- [What to work on] Work through the data below and copy out every line where "will" is found.

Records contained in a dataset

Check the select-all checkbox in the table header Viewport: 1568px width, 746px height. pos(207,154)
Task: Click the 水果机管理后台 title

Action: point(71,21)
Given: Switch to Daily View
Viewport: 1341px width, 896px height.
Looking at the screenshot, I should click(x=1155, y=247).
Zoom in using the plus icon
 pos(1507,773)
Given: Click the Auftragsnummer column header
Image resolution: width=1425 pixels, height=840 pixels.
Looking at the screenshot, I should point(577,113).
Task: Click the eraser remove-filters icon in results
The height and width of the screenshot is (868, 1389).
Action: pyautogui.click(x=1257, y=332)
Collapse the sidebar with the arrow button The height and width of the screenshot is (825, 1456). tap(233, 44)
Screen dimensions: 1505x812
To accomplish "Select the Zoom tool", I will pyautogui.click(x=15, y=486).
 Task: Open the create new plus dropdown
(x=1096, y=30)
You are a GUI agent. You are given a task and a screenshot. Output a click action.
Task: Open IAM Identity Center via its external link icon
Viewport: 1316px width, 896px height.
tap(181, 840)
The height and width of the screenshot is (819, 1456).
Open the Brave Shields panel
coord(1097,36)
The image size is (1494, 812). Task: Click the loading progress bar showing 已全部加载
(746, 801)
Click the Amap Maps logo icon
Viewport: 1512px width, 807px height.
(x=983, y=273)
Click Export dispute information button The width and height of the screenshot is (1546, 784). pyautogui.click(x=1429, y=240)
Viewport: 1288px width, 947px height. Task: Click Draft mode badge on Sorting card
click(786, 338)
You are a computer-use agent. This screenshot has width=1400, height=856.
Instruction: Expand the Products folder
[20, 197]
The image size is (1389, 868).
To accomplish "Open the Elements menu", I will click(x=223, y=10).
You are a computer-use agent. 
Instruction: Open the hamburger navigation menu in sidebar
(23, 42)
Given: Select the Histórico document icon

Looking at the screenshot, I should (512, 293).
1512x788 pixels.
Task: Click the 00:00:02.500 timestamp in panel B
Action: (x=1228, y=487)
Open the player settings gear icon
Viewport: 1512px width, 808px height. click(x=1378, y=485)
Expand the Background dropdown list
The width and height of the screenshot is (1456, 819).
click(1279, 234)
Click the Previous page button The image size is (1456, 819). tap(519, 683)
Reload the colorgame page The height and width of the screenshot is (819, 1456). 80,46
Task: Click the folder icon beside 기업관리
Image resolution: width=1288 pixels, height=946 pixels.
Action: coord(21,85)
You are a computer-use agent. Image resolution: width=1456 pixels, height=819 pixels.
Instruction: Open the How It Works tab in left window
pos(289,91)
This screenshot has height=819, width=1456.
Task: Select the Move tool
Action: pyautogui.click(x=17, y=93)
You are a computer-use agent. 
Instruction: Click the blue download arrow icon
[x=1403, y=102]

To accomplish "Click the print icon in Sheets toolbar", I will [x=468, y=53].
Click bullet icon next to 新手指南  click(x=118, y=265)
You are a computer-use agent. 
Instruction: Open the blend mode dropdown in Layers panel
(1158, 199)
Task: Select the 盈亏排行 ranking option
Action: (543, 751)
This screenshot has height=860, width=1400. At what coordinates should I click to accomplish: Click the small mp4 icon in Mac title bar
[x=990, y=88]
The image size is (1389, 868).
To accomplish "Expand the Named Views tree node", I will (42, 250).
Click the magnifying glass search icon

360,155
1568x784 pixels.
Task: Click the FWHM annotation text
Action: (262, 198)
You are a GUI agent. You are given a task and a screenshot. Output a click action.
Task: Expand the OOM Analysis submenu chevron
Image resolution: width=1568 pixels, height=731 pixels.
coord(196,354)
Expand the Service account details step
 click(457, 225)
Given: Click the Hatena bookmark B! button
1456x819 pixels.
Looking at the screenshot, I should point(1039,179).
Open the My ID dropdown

- [Reply]
To accomplish "Select the Zoom tool", I will pyautogui.click(x=15, y=486).
To accomplish "Open the Elements menu", I will click(x=223, y=10).
To accomplish "Click the print icon in Sheets toolbar", I will [x=468, y=53].
To accomplish "Expand the Named Views tree node", I will (42, 250).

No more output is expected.